When you don't stay long enough to see the whole picture, you preserve the illusion. When you move on before reality sets in, you get to keep the idealized version forever. And then you spend the rest of your life measuring new experiences against an impossible standard.
This is why Islam says: don't engage before you're ready to commit. Don't create attachments you'll have to break. Don't collect memories with people who won't be in your future.
Because those memories become ghosts. They haunt your present. They make you ungrateful for what you have because you're too busy mourning what you think you lost.
And if I can do this with friendship, imagine what it does with romance. With intimacy. With the person you're supposed to spend your life with.
Every prior relationship becomes a comparison point. Every ex becomes a ghost at the table. Every memory becomes evidence that maybe you settled. Maybe there was someone better. Maybe you made the wrong choice.

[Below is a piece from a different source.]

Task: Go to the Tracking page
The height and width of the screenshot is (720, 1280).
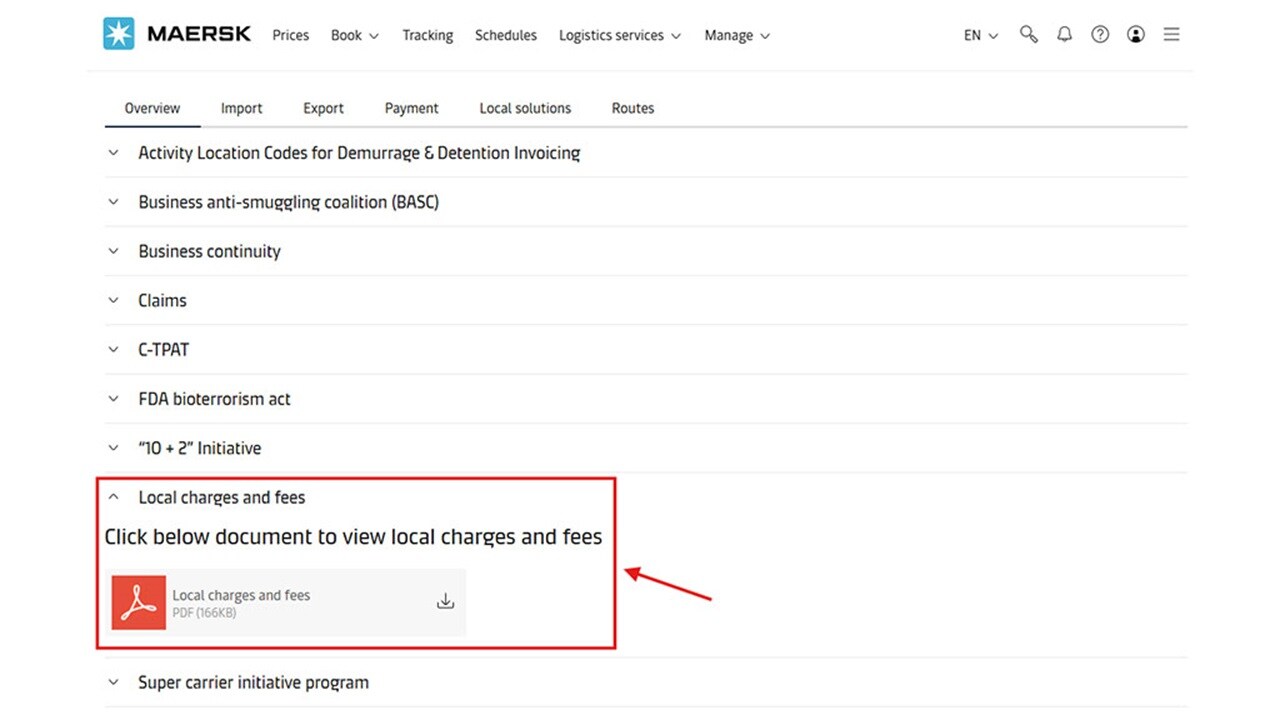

Islam removes that possibility entirely. It says: this is your person. This is your only reference point. Learn them. Grow with them. Don't waste energy comparing them to people who were never meant to be yours.
And I'm only just now understanding it, three years into romanticizing a past that probably wasn't as beautiful as I've convinced myself it was.
The friends I have here are good friends. Real friends. Friends who've shown up consistently for three years. Friends who've seen me at my worst and stayed. Friends who've disappointed me, yes, but also friends who've had the chance to repair, to grow, to prove their commitment over time.
The friends I left at LCU are still good friends too. But they're not better. They're just unfinished. And unfinished things always look more appealing than completed ones because you get to imagine how perfect they would have been.
But imagination is not reality.
And Islam, in its wisdom, knows this.
It knows we're prone to nostalgia. Prone to comparison. Prone to building altars to the past and then feeling robbed when the present doesn't worship at them.
That's what I'm teaching myself today.
This does not apply just in marriage, though that's where it matters most. But in everything. In friendship. In places. In life experiences.
Stay long enough to see the raw edges. Don't leave before reality sets in and then spend years mourning an illusion.
The present deserves better than to compete with a past you've mythologized.
And there are lots of lessons to pick from this. Of which the most important is that you,my dearest reader, preserve your heart from premarital attachments and entanglements that'll set some kind of imaginary platform for comparison in your future.. And you should also learn,to be grateful for the present,to find your balance in it rather than spending your days wallowing in a past that isn't really better.
Took this picture during a study session with my friends here,that day I travelled back to my 100 level study session days with my LCU friends and I let it rob me of the magic of the moment. Not anymore)/~♡


Baarakallahu feeki sis
For someone like me who feels deeply and intensely,it resonate so much with my reality.
And sometimes those nostalgic feelings can just feel endless because one's psyche has been accustomed to it by default.
And you're really right about the Islamic framework to not falling into the loop at all.it further shows how every laws set by the Almighty has a bigger reason why it is made like that.
This was definitely a good read and it was really captivating, particularly how you could relate it to psychology and spirituality.
Barakallahu fikum for this great piece.